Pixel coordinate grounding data
▬▬▬▬▬▬▬▬▬▬
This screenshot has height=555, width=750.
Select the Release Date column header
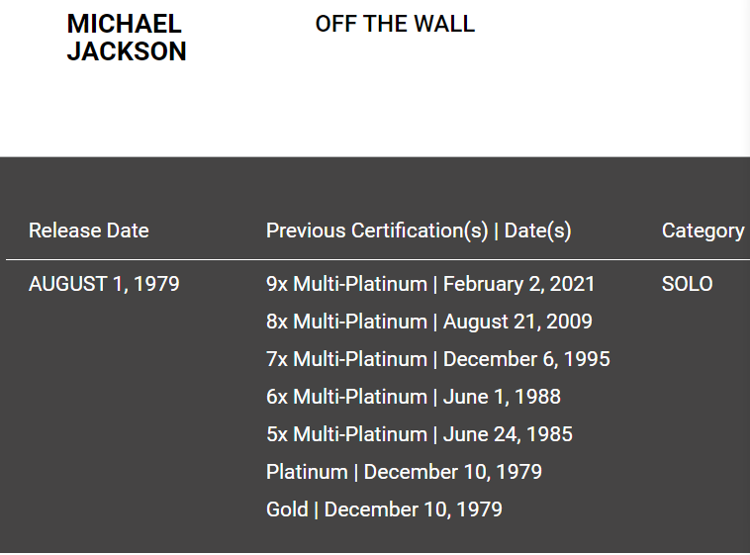pos(89,231)
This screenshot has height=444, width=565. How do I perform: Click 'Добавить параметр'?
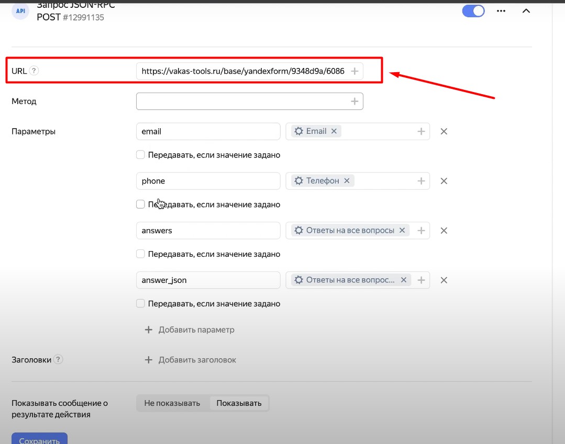[x=190, y=330]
▬▬▬▬▬▬▬▬▬▬
• _Exercise_: Please copy the data shown above, line by line and exactly, omitting the images.

• _Task solution_:
This screenshot has height=555, width=750.
Select the Release Date column header
pos(89,231)
This screenshot has height=444, width=565. How do I perform: Click 'Добавить параметр'?
[x=190, y=330]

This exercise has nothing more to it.